Unlike many previous political appointees in the sector, Tegbe comes into office with the image of a technocrat rather than a career politician. A chartered accountant and management consultant, he built his reputation in the private sector through years of corporate advisory work, investment strategy and institutional restructuring. He previously served as the Director-General and Global Liaison for the Nigeria-China Strategic Partnership, where he was credited with helping to deepen investment engagement between Nigeria and Chinese investors in infrastructure, manufacturing and industrial development initiatives.

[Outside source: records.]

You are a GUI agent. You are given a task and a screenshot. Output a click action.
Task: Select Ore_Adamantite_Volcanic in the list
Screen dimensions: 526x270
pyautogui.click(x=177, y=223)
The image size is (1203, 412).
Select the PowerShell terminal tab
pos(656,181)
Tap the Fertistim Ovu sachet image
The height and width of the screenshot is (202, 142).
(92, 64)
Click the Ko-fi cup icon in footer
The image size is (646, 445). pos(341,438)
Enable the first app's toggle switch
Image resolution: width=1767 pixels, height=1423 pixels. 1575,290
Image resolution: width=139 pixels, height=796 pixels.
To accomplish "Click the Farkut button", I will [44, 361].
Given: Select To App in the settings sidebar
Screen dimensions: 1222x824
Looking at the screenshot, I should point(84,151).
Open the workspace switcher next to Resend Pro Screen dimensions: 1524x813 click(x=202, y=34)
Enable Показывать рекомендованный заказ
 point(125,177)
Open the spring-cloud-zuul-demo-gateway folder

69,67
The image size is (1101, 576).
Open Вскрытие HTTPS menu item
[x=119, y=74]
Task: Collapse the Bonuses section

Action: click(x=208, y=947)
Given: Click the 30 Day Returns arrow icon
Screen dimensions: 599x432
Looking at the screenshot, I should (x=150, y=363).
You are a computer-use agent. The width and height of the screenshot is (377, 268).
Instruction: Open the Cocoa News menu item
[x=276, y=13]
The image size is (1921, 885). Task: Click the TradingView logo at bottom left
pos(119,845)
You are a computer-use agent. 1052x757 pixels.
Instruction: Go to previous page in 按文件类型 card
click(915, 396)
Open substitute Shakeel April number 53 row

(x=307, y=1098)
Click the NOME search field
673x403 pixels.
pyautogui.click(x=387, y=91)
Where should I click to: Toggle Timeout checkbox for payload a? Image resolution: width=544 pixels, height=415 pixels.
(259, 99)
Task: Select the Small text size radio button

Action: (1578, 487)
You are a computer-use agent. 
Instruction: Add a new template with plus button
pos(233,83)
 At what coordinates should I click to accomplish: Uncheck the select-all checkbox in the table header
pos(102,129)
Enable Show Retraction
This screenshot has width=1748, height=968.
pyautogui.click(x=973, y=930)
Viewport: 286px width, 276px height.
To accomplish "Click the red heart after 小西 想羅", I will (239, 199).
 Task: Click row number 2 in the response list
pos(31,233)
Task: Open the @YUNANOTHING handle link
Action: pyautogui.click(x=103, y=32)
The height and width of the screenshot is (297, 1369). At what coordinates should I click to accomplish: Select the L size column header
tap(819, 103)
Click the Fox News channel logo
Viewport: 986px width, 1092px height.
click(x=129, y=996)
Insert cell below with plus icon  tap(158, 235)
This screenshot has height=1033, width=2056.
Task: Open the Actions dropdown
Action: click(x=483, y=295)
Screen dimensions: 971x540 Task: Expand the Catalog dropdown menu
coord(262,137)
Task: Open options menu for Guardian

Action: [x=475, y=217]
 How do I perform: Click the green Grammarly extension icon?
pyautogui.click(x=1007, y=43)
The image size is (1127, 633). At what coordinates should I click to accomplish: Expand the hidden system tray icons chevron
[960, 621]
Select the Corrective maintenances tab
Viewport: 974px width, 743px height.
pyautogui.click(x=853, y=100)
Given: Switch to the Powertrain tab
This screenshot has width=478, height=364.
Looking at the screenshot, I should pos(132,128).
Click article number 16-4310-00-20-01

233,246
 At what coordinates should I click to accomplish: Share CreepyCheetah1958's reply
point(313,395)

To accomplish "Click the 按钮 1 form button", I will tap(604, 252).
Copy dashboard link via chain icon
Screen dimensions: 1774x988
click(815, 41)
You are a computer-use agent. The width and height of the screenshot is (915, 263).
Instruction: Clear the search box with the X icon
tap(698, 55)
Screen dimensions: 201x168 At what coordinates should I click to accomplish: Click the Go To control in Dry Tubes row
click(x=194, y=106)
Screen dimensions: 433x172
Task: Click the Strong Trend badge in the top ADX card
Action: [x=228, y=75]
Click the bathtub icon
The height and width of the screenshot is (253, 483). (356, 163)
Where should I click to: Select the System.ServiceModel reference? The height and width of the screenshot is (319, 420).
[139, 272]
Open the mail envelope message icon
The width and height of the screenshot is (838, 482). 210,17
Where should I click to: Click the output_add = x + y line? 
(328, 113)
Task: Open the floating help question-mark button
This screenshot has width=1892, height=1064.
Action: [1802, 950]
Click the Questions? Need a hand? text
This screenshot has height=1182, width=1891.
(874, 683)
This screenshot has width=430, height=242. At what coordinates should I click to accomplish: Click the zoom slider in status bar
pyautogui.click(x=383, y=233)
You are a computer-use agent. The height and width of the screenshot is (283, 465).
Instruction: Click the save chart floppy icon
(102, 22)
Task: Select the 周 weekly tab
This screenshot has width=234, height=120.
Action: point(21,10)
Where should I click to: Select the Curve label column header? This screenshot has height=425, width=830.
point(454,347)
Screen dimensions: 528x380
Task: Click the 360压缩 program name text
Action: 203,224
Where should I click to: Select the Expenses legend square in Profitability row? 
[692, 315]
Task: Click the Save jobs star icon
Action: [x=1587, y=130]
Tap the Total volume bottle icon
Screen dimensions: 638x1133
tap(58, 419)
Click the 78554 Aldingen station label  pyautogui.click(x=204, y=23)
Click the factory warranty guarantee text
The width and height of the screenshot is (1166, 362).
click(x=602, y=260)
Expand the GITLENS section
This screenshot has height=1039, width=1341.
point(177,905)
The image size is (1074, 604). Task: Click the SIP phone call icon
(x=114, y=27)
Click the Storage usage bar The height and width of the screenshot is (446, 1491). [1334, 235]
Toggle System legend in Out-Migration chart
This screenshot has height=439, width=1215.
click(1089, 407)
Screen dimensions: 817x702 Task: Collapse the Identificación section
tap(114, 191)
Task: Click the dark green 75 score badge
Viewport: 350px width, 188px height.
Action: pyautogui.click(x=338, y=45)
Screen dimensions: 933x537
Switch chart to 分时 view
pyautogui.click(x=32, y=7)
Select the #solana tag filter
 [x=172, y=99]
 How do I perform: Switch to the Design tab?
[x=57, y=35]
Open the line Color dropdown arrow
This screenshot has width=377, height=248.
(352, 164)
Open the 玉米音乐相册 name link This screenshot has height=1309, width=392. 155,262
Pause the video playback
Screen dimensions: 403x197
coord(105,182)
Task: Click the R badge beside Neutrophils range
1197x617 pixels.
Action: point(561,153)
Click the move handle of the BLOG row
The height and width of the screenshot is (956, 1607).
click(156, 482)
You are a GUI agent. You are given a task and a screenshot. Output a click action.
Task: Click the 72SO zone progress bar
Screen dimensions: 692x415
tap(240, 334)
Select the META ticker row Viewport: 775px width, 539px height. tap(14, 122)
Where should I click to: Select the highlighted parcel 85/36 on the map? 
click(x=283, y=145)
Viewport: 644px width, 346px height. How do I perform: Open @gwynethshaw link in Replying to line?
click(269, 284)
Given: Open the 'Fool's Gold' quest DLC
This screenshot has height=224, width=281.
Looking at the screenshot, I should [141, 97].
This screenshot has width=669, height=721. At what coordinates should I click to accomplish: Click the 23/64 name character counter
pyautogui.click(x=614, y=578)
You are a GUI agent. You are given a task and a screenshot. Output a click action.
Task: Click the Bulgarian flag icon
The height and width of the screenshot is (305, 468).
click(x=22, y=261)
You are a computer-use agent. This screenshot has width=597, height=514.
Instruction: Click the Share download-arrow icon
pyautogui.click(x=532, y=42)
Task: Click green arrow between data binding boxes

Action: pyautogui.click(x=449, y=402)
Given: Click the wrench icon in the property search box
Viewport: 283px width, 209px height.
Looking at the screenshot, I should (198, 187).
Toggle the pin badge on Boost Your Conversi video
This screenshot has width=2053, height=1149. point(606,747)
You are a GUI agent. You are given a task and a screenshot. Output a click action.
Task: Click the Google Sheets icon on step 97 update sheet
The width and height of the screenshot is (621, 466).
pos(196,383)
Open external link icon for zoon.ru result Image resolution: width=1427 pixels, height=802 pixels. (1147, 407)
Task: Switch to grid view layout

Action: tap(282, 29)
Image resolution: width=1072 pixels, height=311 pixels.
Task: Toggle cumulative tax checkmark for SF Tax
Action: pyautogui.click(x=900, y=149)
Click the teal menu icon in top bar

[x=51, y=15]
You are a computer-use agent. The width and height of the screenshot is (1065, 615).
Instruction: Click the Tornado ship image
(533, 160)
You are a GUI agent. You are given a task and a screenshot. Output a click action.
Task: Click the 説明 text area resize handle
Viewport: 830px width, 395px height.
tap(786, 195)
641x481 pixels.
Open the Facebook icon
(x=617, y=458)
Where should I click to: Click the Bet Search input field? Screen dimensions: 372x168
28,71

Before that appointment, Tegbe had a long corporate career spanning consulting, finance and business transformation. He worked with multinational consulting firm Deloitte and later became a senior business strategist with extensive experience in public-private partnerships, governance systems and economic planning. Supporters argue that this background gives him a better understanding of the financial and structural complexities that have crippled Nigeria’s power sector for years.
His defenders also point to his record in economic coordination and institutional reforms, arguing that the electricity crisis is no longer just a technical problem but a management and governance challenge requiring strategic execution, investor confidence and policy discipline.
At his Senate screening, Tegbe outlined a reform agenda focused on improving gas supply, strengthening grid reliability, accelerating metering, enforcing accountability among distribution companies and restoring financial discipline across the sector.
Those priorities are significant because Nigeria’s electricity crisis is no longer just about generation. The problems are systemic.
Generation companies complain of unpaid debts and inadequate gas supply. Distribution companies struggle with huge financial losses, weak infrastructure, electricity theft and poor revenue collection. Transmission infrastructure remains fragile and outdated, leading to frequent system collapses and stranded power capacity.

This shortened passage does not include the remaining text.